Would you please set down, word for word, the lines from the one with "Where should I" through the final line of the data below, omitting any pictures?
RECORD EXCERPTS: Begin
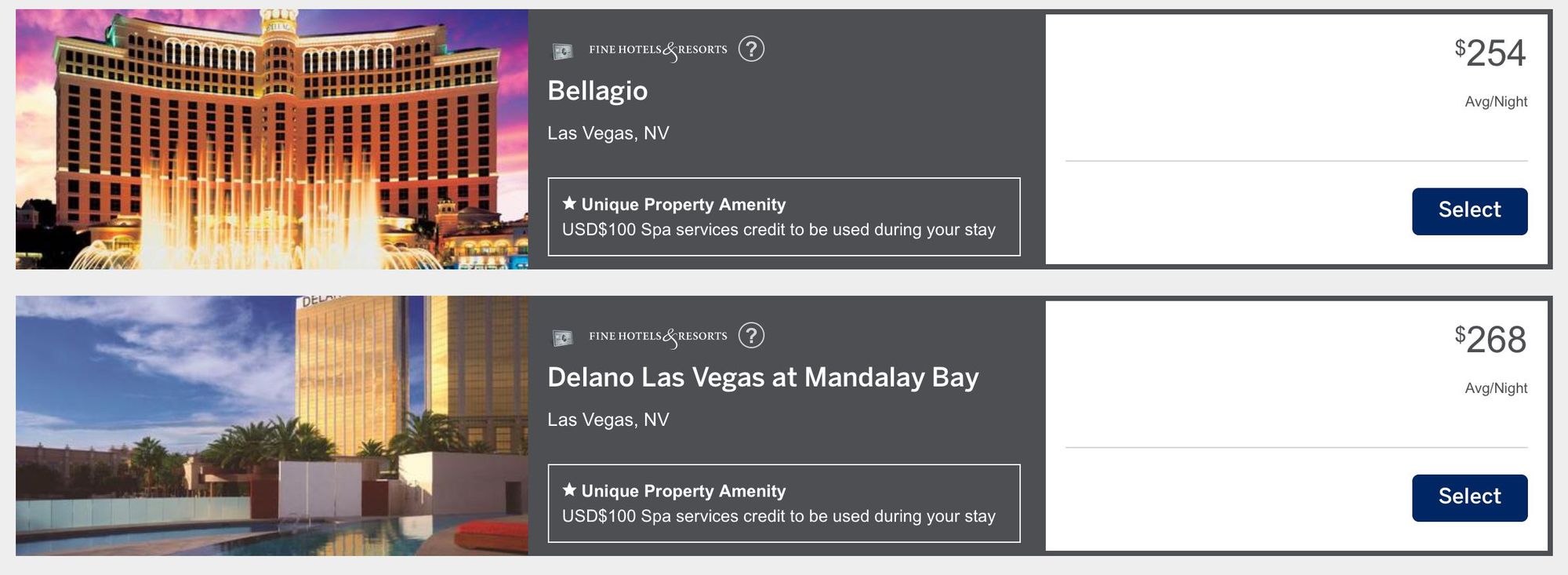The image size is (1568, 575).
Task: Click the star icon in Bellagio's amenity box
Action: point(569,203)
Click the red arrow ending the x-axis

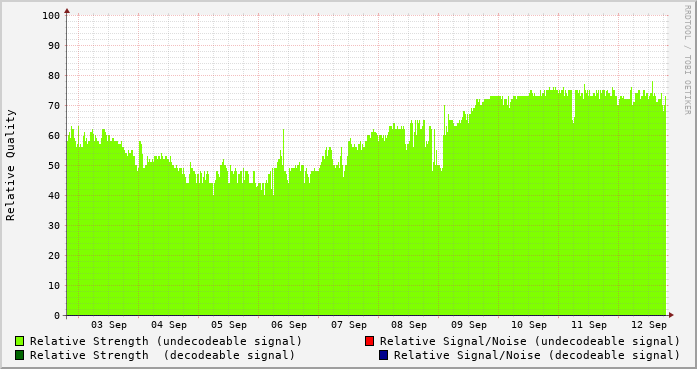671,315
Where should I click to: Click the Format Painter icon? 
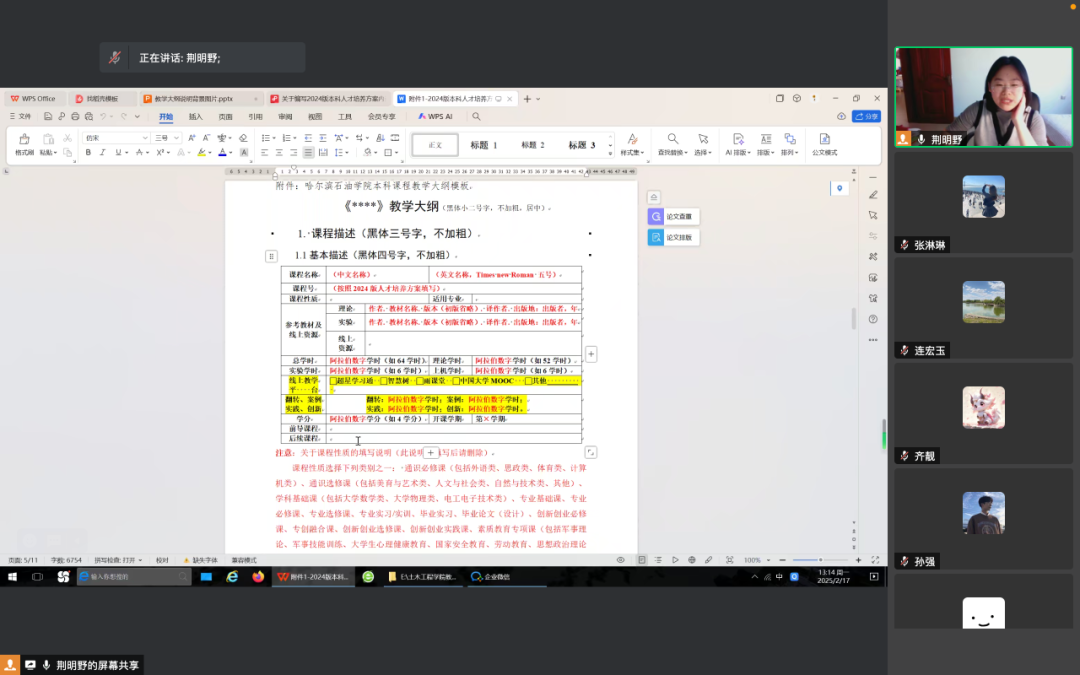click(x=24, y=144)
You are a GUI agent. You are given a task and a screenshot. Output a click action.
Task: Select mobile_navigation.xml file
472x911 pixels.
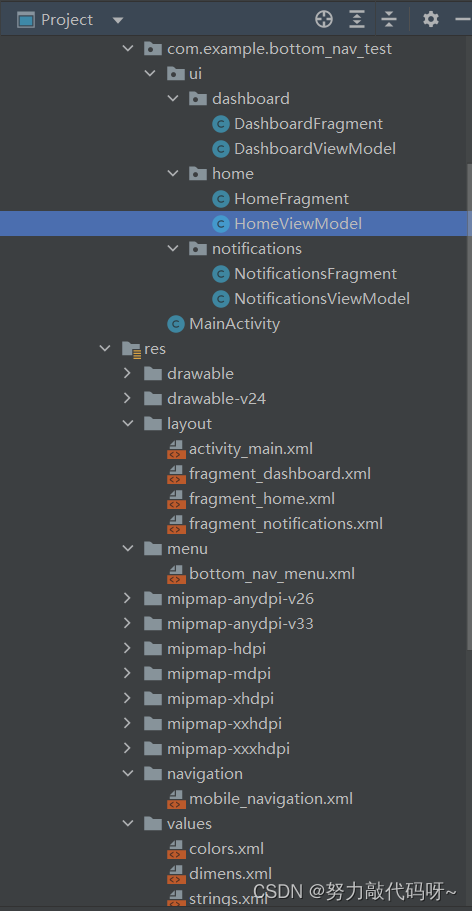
RECORD EXCERPTS: End
OUTPUT FOR THIS TASK:
Where should I click to: Click the Format Painter icon? 
click(x=24, y=144)
You are a GUI agent. You are given a task and a screenshot. Output a click action.
Task: Select mobile_navigation.xml file
472x911 pixels.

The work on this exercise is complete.